Stored data Start Marker

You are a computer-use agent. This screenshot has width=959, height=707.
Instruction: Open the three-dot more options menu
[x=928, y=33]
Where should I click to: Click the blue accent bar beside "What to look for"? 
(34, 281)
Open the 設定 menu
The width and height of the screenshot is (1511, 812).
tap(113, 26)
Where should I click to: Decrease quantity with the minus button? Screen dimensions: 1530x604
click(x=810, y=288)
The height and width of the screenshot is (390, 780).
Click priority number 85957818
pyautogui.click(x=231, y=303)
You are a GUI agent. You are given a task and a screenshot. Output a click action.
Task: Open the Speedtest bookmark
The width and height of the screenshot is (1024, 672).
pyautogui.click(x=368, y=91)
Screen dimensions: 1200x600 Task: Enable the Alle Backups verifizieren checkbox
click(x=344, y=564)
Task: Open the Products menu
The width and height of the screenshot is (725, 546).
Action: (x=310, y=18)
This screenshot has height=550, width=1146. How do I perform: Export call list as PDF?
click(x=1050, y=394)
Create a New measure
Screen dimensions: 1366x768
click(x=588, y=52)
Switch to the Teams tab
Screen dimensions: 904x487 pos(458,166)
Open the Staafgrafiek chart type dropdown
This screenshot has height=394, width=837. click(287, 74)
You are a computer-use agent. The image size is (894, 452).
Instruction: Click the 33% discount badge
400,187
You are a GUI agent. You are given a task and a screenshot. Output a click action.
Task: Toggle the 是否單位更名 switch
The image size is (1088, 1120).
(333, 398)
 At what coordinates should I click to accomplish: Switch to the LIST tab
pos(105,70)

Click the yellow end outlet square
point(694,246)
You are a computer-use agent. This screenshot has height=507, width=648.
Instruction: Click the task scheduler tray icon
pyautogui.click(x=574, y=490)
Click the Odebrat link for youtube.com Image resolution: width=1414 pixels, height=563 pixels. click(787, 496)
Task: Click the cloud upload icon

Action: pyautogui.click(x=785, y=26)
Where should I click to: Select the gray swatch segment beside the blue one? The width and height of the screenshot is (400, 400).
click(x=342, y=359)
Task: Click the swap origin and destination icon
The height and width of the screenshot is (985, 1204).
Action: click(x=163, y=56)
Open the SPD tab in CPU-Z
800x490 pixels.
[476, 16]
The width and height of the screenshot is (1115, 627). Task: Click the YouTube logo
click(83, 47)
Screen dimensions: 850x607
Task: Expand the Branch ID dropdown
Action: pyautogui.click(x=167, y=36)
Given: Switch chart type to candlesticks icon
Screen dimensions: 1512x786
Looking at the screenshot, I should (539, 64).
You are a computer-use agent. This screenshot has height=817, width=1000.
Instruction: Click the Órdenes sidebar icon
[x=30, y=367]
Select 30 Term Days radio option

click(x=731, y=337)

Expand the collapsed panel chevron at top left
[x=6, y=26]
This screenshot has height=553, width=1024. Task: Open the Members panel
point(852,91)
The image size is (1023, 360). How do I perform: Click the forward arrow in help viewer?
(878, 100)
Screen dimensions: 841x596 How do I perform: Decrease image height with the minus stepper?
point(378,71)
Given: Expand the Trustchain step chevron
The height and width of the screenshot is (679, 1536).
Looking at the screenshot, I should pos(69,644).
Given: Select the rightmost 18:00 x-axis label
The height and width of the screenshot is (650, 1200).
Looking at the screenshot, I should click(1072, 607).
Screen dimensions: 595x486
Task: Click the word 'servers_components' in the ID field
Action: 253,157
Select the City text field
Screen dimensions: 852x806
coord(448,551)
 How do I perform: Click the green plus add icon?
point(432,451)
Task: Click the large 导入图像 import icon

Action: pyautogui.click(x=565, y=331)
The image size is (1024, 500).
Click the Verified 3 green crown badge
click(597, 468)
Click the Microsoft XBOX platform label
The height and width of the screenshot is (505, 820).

Stored data End Marker

In the listing above, find the line with "The height and width of the screenshot is (679, 1536).", then copy it and every later line exactly, through the last line, and nothing else.

:: Solved exercise ::
The height and width of the screenshot is (679, 1536).
Looking at the screenshot, I should pos(69,644).
Given: Select the rightmost 18:00 x-axis label
The height and width of the screenshot is (650, 1200).
Looking at the screenshot, I should click(1072, 607).
Screen dimensions: 595x486
Task: Click the word 'servers_components' in the ID field
Action: 253,157
Select the City text field
Screen dimensions: 852x806
coord(448,551)
 How do I perform: Click the green plus add icon?
point(432,451)
Task: Click the large 导入图像 import icon

Action: pyautogui.click(x=565, y=331)
The image size is (1024, 500).
Click the Verified 3 green crown badge
click(597, 468)
Click the Microsoft XBOX platform label
The height and width of the screenshot is (505, 820).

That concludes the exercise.